HALIFAX – Nova Scotia’s finance minister said Tuesday that the province’s deficit will grow by $38 million, due largely to the deferred accounting of federal funding for a new convention centre and a drop in corporate profits.
Maureen MacDonald delivered the first fiscal update for 2012-2013 since the government released its spring budget, which promised to balance the books by next spring despite a deficit forecast of $211.2 million.
MacDonald said the province was still on course to balance the budget even though it is now forecasting a deficit of $249.3 million —an increase of $38.1 million
“I invite everybody to the legislature in the spring to see the budget and we’ll know when it gets tabled,” she said when asked if she would deliver a balanced financial budget.
“We have a plan. So far, we are on track with that plan.”
MacDonald said the higher deficit was mainly driven by to the deferral of $36.6 million in federal funding for a new convention centre in Halifax. She said that money has been received, but that the contract requires it be accounted for when the centre is nearing completion.
MacDonald, who gave her first fiscal update since becoming finance minister in May, said that is expected to be in 2015.

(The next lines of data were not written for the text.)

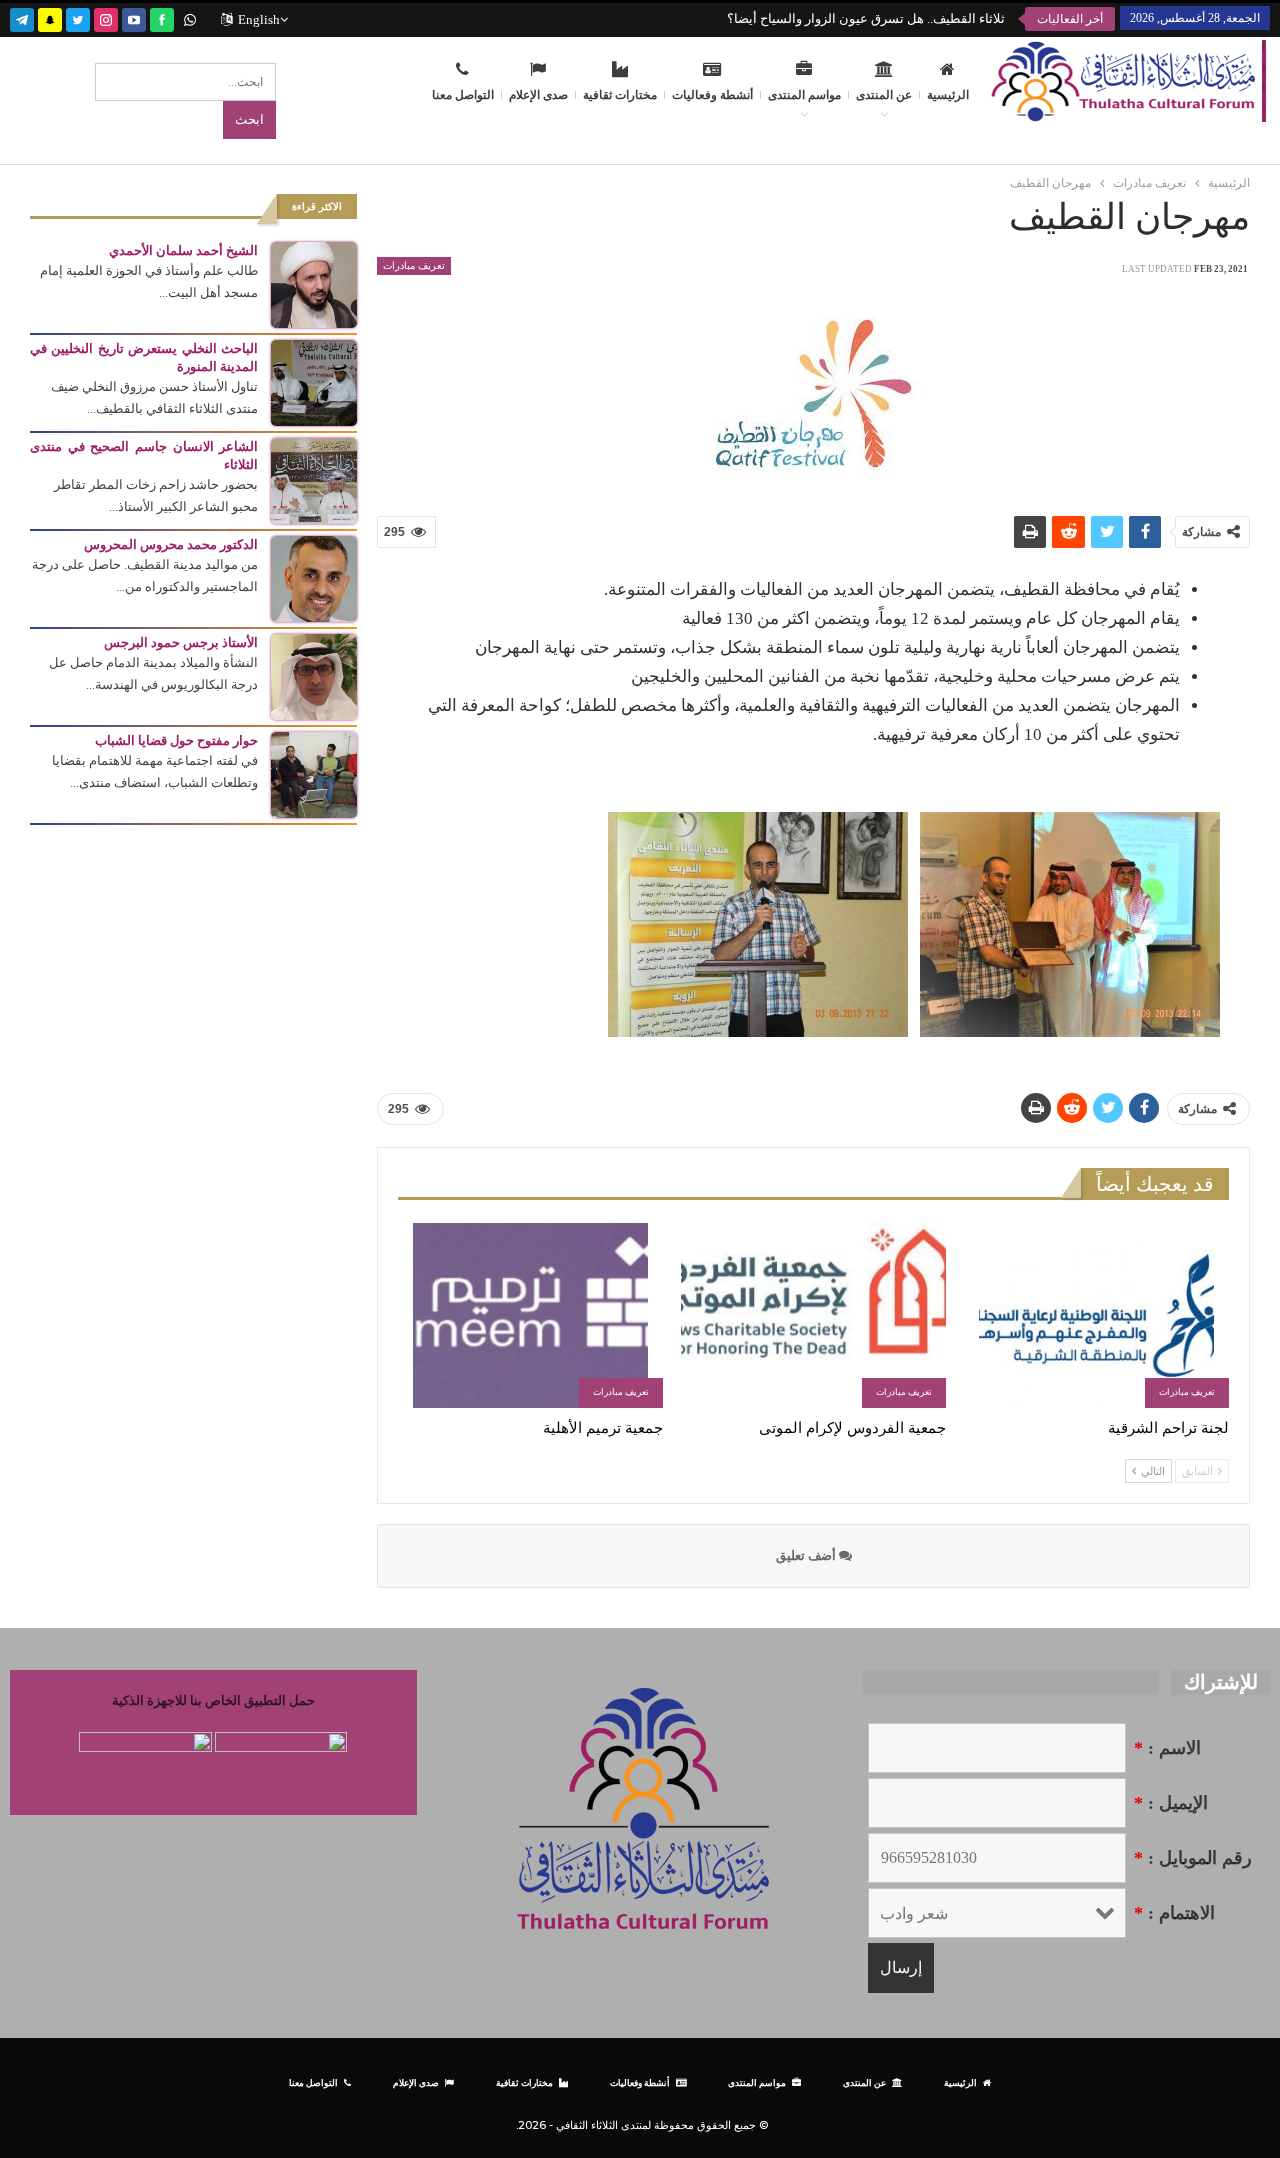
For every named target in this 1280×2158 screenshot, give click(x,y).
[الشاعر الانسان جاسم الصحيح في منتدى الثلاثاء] (314, 479)
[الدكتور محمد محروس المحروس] (314, 577)
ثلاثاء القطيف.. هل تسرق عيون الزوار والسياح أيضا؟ (866, 18)
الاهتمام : (1174, 1913)
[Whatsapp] (190, 17)
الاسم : (1167, 1748)
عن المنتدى (884, 95)
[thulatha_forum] (106, 17)
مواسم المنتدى (804, 95)
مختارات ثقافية (620, 95)
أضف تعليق (807, 1555)
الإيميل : (1171, 1803)
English (259, 19)
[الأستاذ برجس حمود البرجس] (314, 675)
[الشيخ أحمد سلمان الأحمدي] (314, 283)
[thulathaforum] (162, 17)
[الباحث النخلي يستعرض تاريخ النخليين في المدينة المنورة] (314, 381)
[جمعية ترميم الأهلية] (530, 1315)
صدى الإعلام (538, 95)
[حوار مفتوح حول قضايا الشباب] (314, 773)
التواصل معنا (463, 95)
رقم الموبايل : (1193, 1858)
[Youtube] (134, 17)
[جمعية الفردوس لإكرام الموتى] (813, 1315)
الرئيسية (948, 95)
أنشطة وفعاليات (712, 95)
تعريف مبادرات (414, 265)
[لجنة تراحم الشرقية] (1096, 1315)
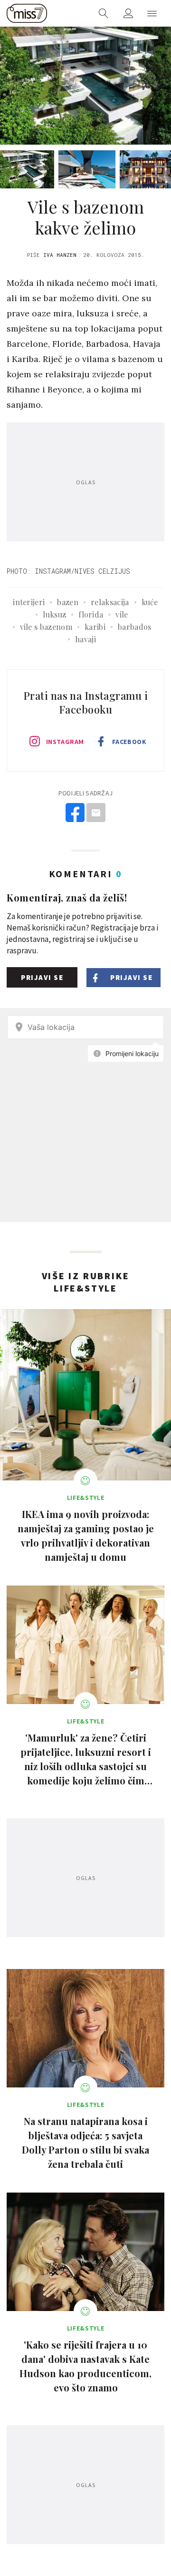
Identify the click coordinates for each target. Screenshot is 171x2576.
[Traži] (103, 13)
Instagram (65, 741)
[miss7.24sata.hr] (27, 13)
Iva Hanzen (59, 254)
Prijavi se (42, 977)
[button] (152, 13)
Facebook (129, 741)
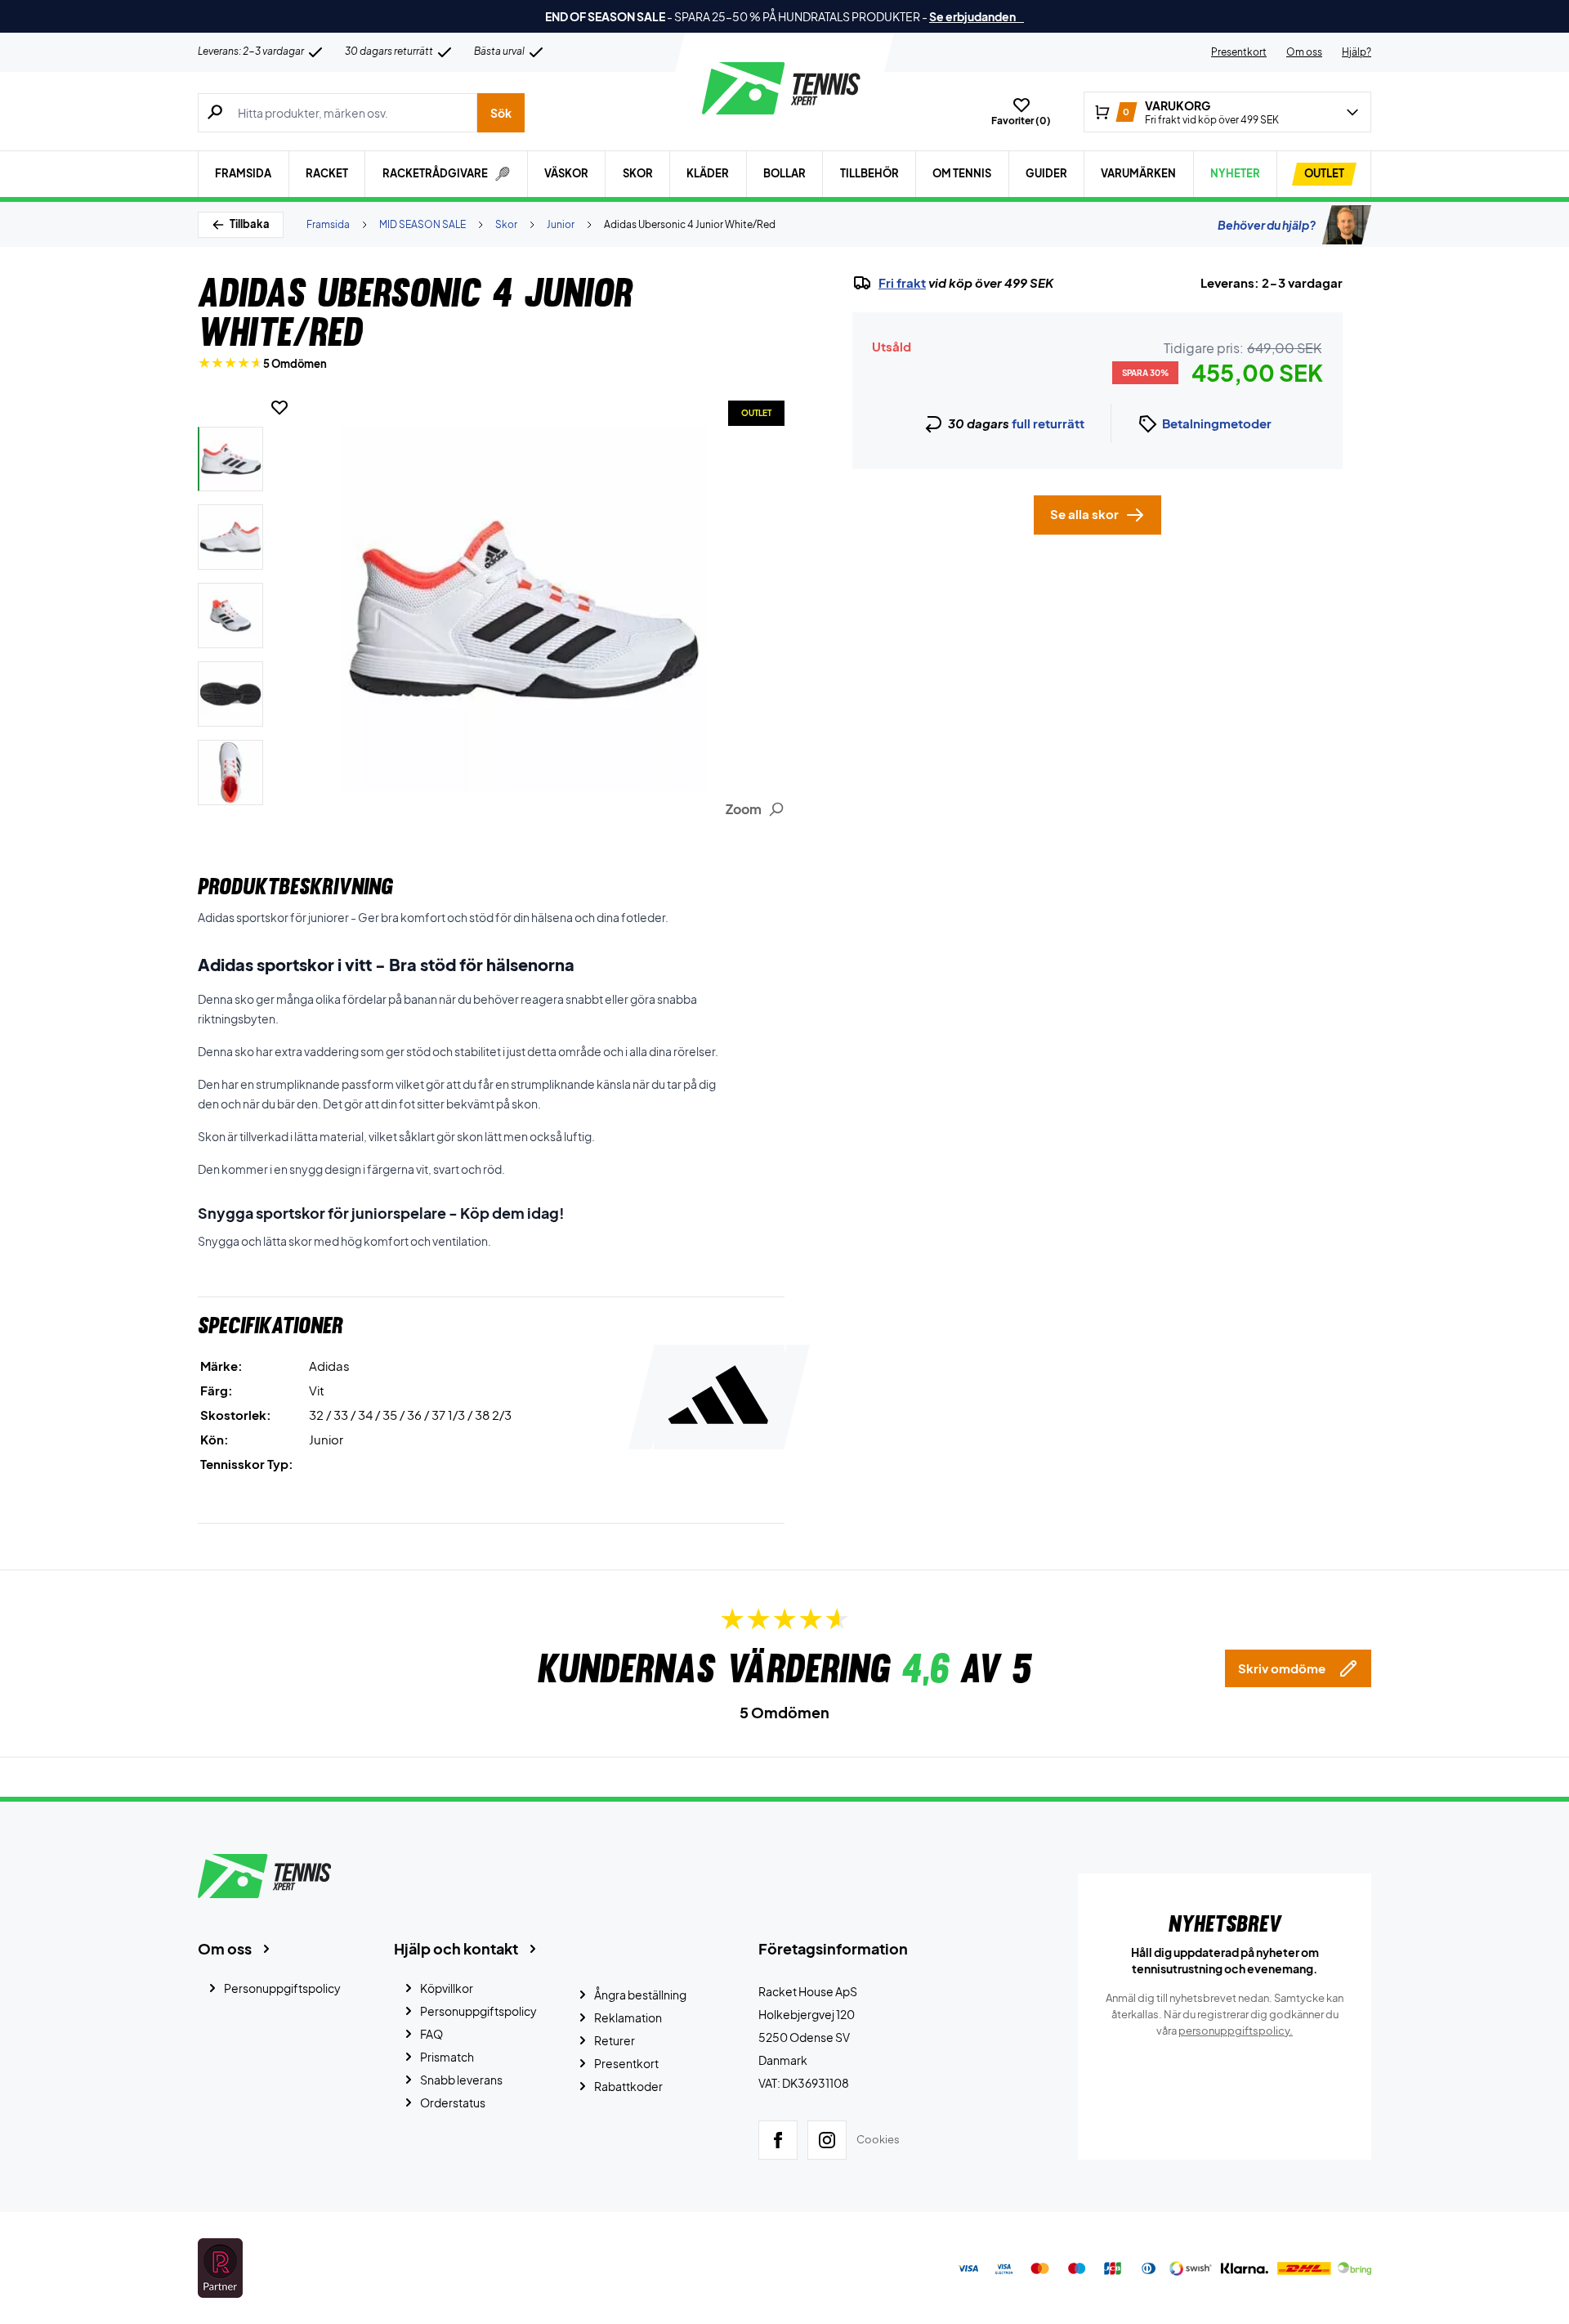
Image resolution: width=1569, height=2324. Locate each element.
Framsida (243, 173)
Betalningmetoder (1217, 423)
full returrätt (1048, 423)
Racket (327, 173)
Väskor (566, 173)
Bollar (784, 173)
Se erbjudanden (976, 16)
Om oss (1304, 52)
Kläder (707, 173)
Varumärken (1138, 173)
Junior (560, 224)
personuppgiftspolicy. (1235, 2030)
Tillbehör (869, 173)
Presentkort (1239, 52)
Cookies (878, 2139)
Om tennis (961, 173)
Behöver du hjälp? (1267, 224)
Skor (638, 173)
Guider (1046, 173)
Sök (501, 112)
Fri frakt (902, 282)
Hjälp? (1356, 52)
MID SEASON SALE (422, 224)
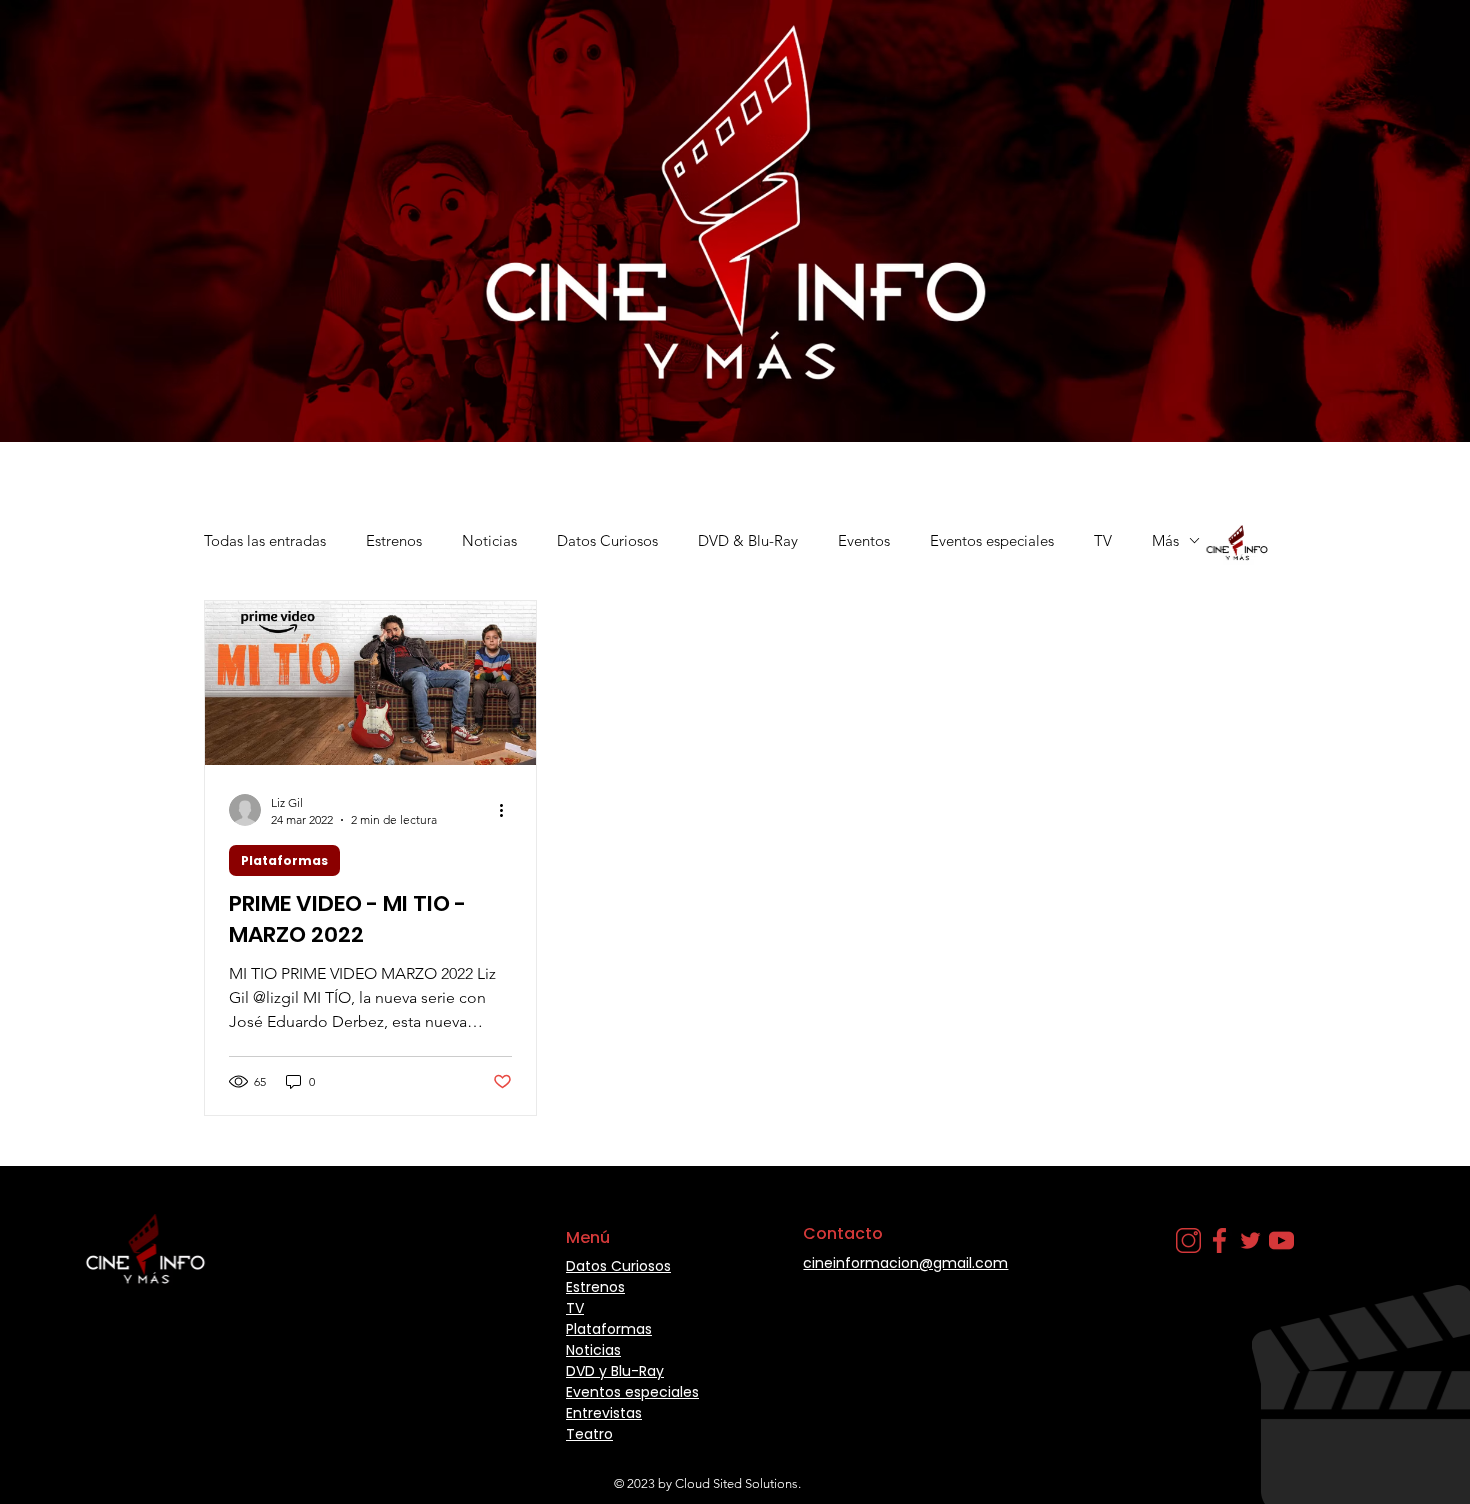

The forecast was also affected by a $10.9-million drop in projected growth in corporate profits. MacDonald said that was due to delays in the planned startup of the NewPage Port Hawkesbury paper mill in Cape Breton and the closure of the Bowater Mersey paper mill in Liverpool in June.
On Saturday, the province announced a revamped deal by Vancouver’s Pacific West Commercial Corp. to buy the NewPage mill.
Progressive Conservative Leader Jaimie Baillie panned the financial picture, saying the government is taking money from Education and Health to finance the NewPage deal. He pointed to a section of the fiscal update that said a $20 million land purchase for NewPage “is almost entirely offset by reduced capital spending by the Department of Education for school construction and renovations, and by the Department of Health and Wellness for IT projects.”
“This to me in living colour is what’s wrong with the way this government manages our economy,” he said. “They’re going to pay for the NewPage deal by holding back on school construction. That’s exactly why I say that they have their priorities wrong.”
But Dan Harrison, an Education spokesman, dismissed the assertion and said the money hasn’t been taken from his department. Rather, he said his department has not yet spent $3.6 million that was in an earlier budget.
The Health Department did not return requests for comment.
Liberal finance critic Diana Whalen said the government has increased the deficit despite cutting education and health-care funding, and increasing taxes.
“This government cut $65 million from education and charged us more than $360 million in additional taxes each year,” she said in a statement.
Whalen said the province has failed “to create an economy capable of creating jobs,” resulting in lower revenues.
The government said in its budget last April that it would proceed with a 1.3 per cent reduction in overall funding to school boards. But spending for heath care was up 2.5 per cent to $3.9 billion.
At the time, the government said its overall net debt, which stands at $13.3 billion, is projected to hit $13.7 billion as of March 31, 2013.